(Quoted text):
◆ ◆ ◆ ◆ ◆ ◆ ◆

BHAKTI MOVEMENT in India
- The religious movements of the medieval period, like the Bhakti cult and Sufism played an important part in Indian history.
- New religion- Sikhism born in the 15th century.
- During the period of the Delhi Sultanate a most prominent movement spread from one end to another end of India.
- Changed the fate of Indian society >> came to be known as Bhakti movement.
- Seeds of Bhakti movement – Upanishads, Bhagavad Gita, Bhagavad Purana
- 6th century AD – Bhagavata Purana placed the concept of Bhakti
- Post Bhagavatha Phase – love and devotion
- Like Buddhism and Jainism it was a reform movement.
- Reaction against the predominance of rituals in the Hindus religion
- Fundamental principles of Bhakti cult >> Bhakti or complete devotion and love to God
- Those who preached this philosophy criticized the elaborate rituals and proclaimed that God could be reached through Bhakti alone.

◆ ◆ ◆ ◆ ◆ ◆ ◆

(Data listing):
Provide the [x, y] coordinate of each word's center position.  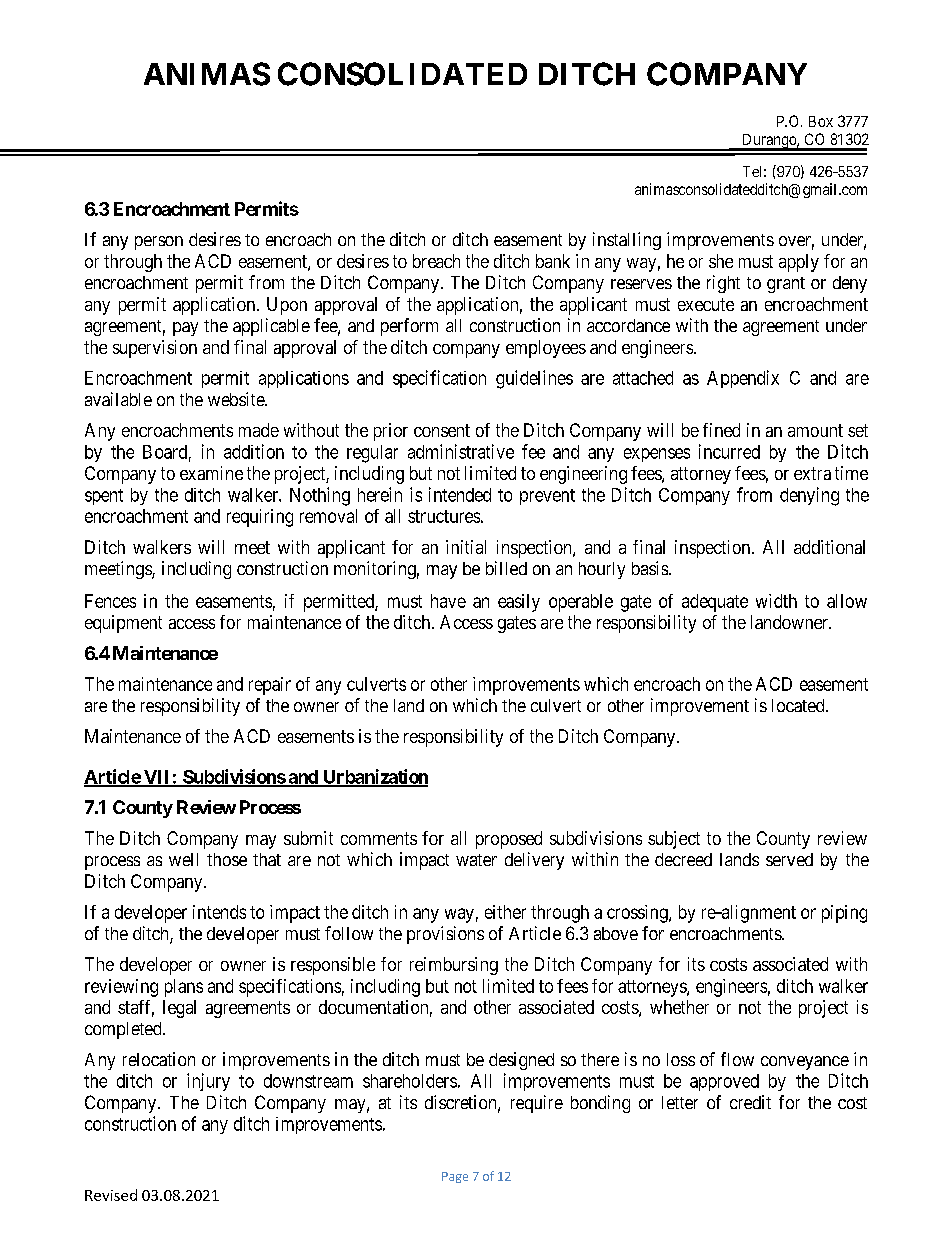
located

◆ ◆ ◆ ◆ ◆ ◆ ◆

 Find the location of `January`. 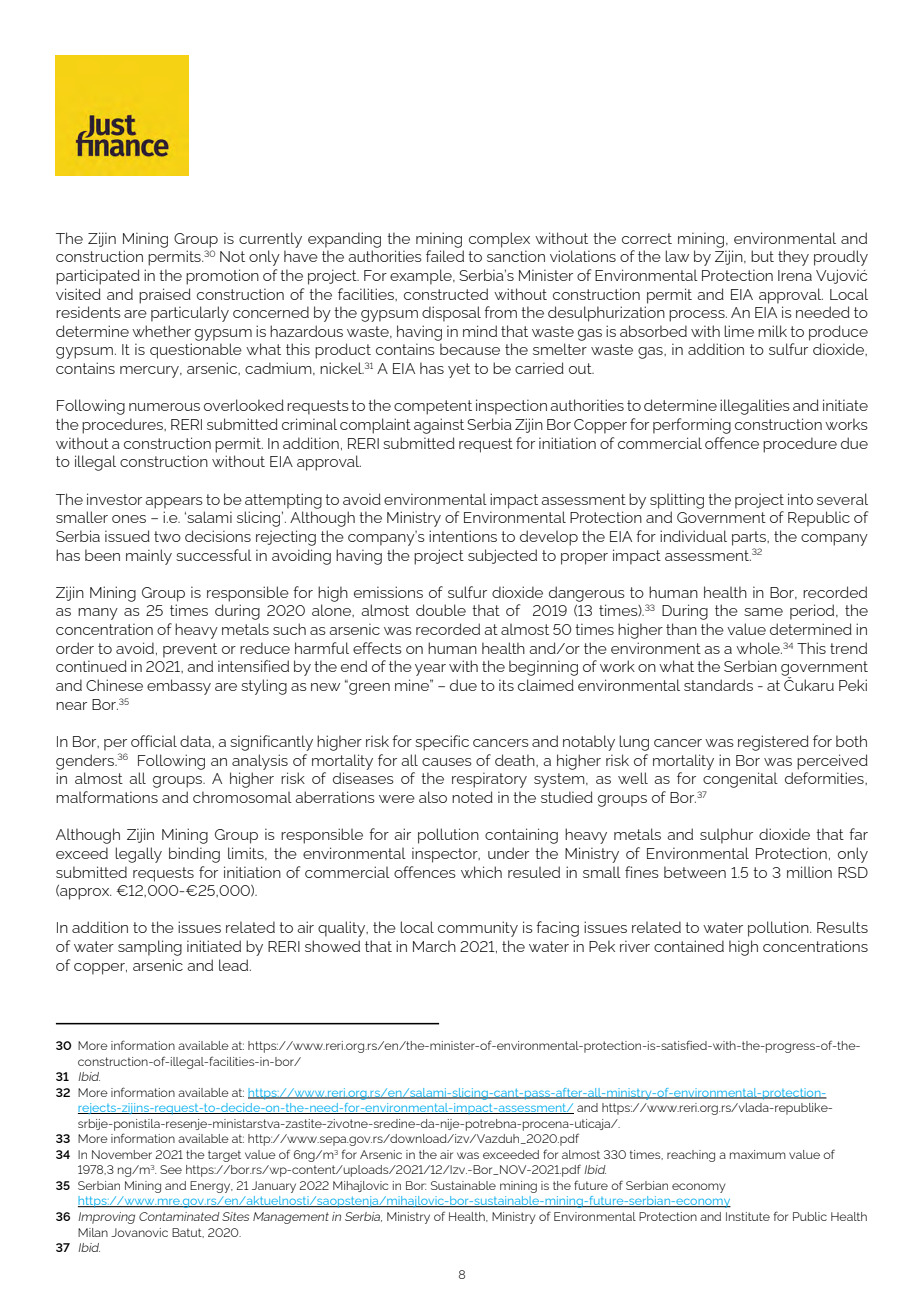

◆ ◆ ◆ ◆ ◆ ◆ ◆

(Problem):
From the notes on the Bhakti movement, reproduce word for word the stretch from "BHAKTI MOVEMENT in" through "a reform movement.".

(Exercise response):
BHAKTI MOVEMENT in India
- The religious movements of the medieval period, like the Bhakti cult and Sufism played an important part in Indian history.
- New religion- Sikhism born in the 15th century.
- During the period of the Delhi Sultanate a most prominent movement spread from one end to another end of India.
- Changed the fate of Indian society >> came to be known as Bhakti movement.
- Seeds of Bhakti movement – Upanishads, Bhagavad Gita, Bhagavad Purana
- 6th century AD – Bhagavata Purana placed the concept of Bhakti
- Post Bhagavatha Phase – love and devotion
- Like Buddhism and Jainism it was a reform movement.